И для такого Спока доброта становится проблемой, непосредственно связанной с коренными вопросами жизни общества. Здесь начинаются искания. Снова замечу: где дело касалось забот детского врача, где Спок был специалистом, там он давал исчерпывающие ответы. А там, где сложная противоречивость вышла за пределы его компетенции, где необходим серьезный и глубокий философский, этико-психологический анализ, там Спок оказался несколько беспомощным. Мне хотелось бы обозначить связь между гражданскими убеждениями педагога и его методикой общения с детьми.
Он исповедует (как и Ушинский) три добродетели: любовь к детям, основанную на справедливости, труд как форму саморазвития и помощи другим и интеллект как постоянную разумную осмысленность поступка, основанную на глубине познанной культуры.
Три «методические добродетели», так сказать, на микроуровне смыкаются со своим основанием на макроустановках: любовь к народу, труд, избавляющий каждого от эксплуатации, справедливое просвещенное устройство общества. Нет, не так уж все просто с этой самой добротой. Не случайно проблема доброты в философии и педагогике на протяжении веков волнует человеческие умы.
Понятие доброты неизбежно превращается в схоластику, если отрывается от сегодняшних забот трудового человека.
Книги Бенджамина Спока облетели весь мир в сравнительно короткий срок и завладели умами и сердцами миллионов людей. Подавляющее большинство этих миллионов — женщины, воспитывающие своих детей. И поскольку опыт педагогический в своих основных позициях передается из поколения в поколение, то мы фактически имеем дело с миллиардами людей. И если еще учесть, согласившись со Споком, да и не только с ним, а со многими учеными мира, что личность, в том числе и будущего мужчины, складывается в первые три года, когда получают развитие или затормаживаются наследственные данные, можно вывести прямую зависимость между материнским воспитанием и структурой общества, его ценностями и способами их утверждения.

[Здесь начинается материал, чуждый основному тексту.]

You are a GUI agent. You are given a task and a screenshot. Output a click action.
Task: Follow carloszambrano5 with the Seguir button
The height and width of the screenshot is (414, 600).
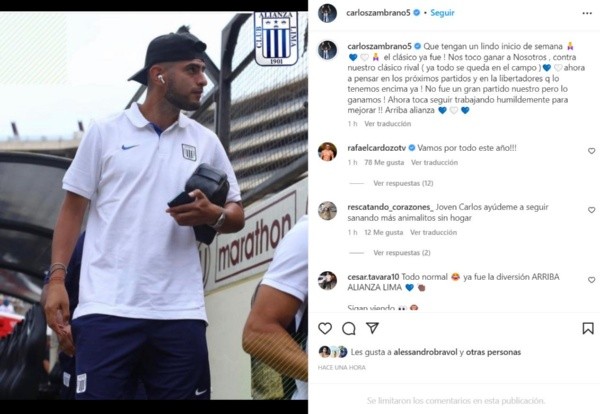pos(442,13)
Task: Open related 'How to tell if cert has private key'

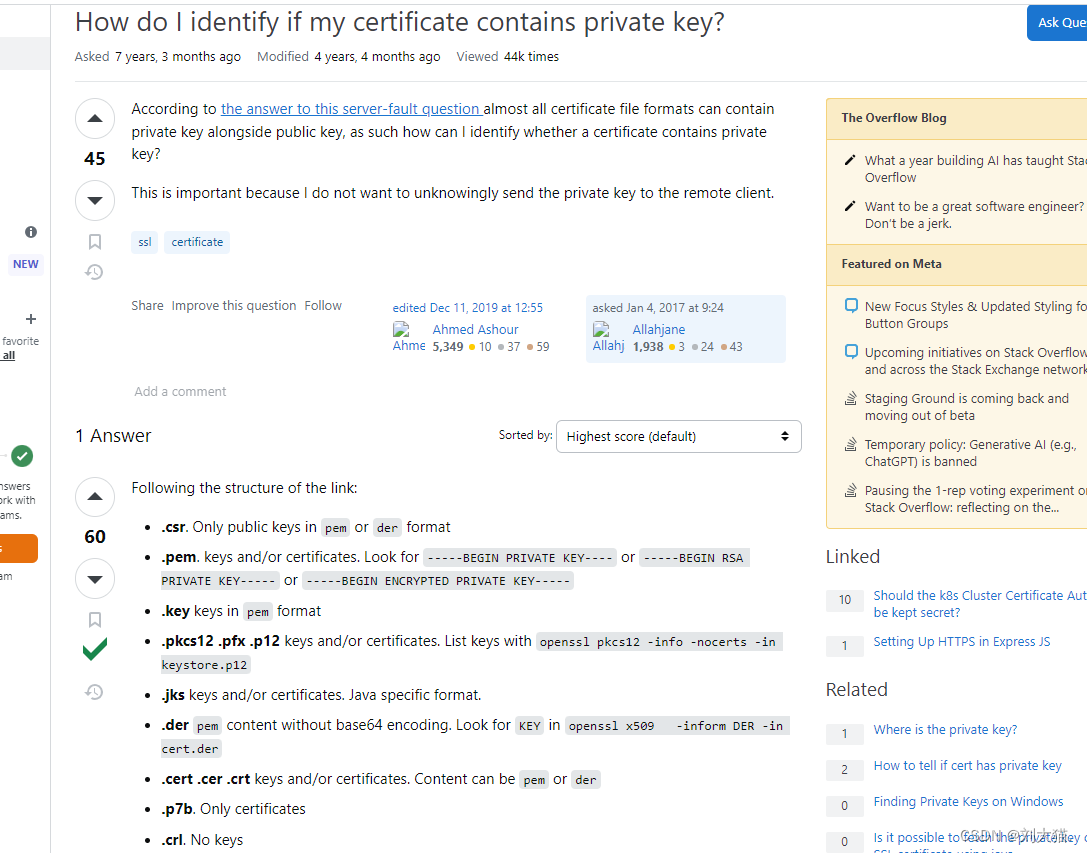Action: pos(967,766)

Две глобальные мировые идеи смыкаются во всей деятельности Спока, во всем его облике, в каждом движении, в каждом утверждении. Это идея судьбы ребенка, его счастья, его самочувствия. И вторая — это идея человечества, идея спасения жизни. Потому Спок и выделяет две свои главные должности на этой земле: «Я буду исходить из своего опыта детского врача, а также противника войны во Вьетнаме». И Спок развивает эти главные свои, глобальные идеи таким образом:
— Школы могут быть могучим средством в воспитании понимания и любви ко всем народам и расам. Школы должны воспитывать отвращение к войне и всем формам насилия. Этим аспектом обычно пренебрегают в Соединенных Штатах частично потому, что на нашей территории не было сражений (или бомбежек) уже больше двухсот лет, в противном случае ужас войны был бы свеж в памяти народа… А в более поздние годы — насыщенные насилием телевизионные программы и кинофильмы, которые изготовляются по заказу промышленных кругов, заинтересованных в сбыте своих товаров. Исследования четко показывают, что насилие на экране стимулирует в некоторых зрителях стремление совершить реальное насилие, а также понижает всеобщий моральный уровень.
Мне кажется, что Спок стал большим педагогом еще и потому, что его частная педагогическая и медицинская деятельность сомкнулась с масштабами мировых проблем. Ведь педагогика, как мы уже отметили, неотделима от политики. А вопрос, для чего и как мы растим детей, неизбежно выводит и на проблемы государственного устройства, и на проблемы взаимоотношений между народами. Но как специфическая область деятельности педагогика имеет дело с предельной конкретностью человеческого бытия: возрастные границы, учение, игра, рост, становление характера. Здесь крайне важно восприятие детской целостности как гармонии, как единства различного, где различное обнаруживает себя в детской образности, в детском характере, в детской яркости, в детской самобытности, в детской неиссякаемой энергии.
Книги Спока стали педагогическими бестселлерами, потому что Спок, даже когда говорит об отношении ребенка к еде, сну, одежде, даже когда говорит об особенностях питания, о жирах, крахмале, сахаре, не утрачивает специфики понимания детскости. Это не просто доступность изложения, это и та целостность видения, которая через конкретность образа передает необходимый характер отношения к растущему человеку, где всегда присутствуют доброта, смех, игра, поощрение.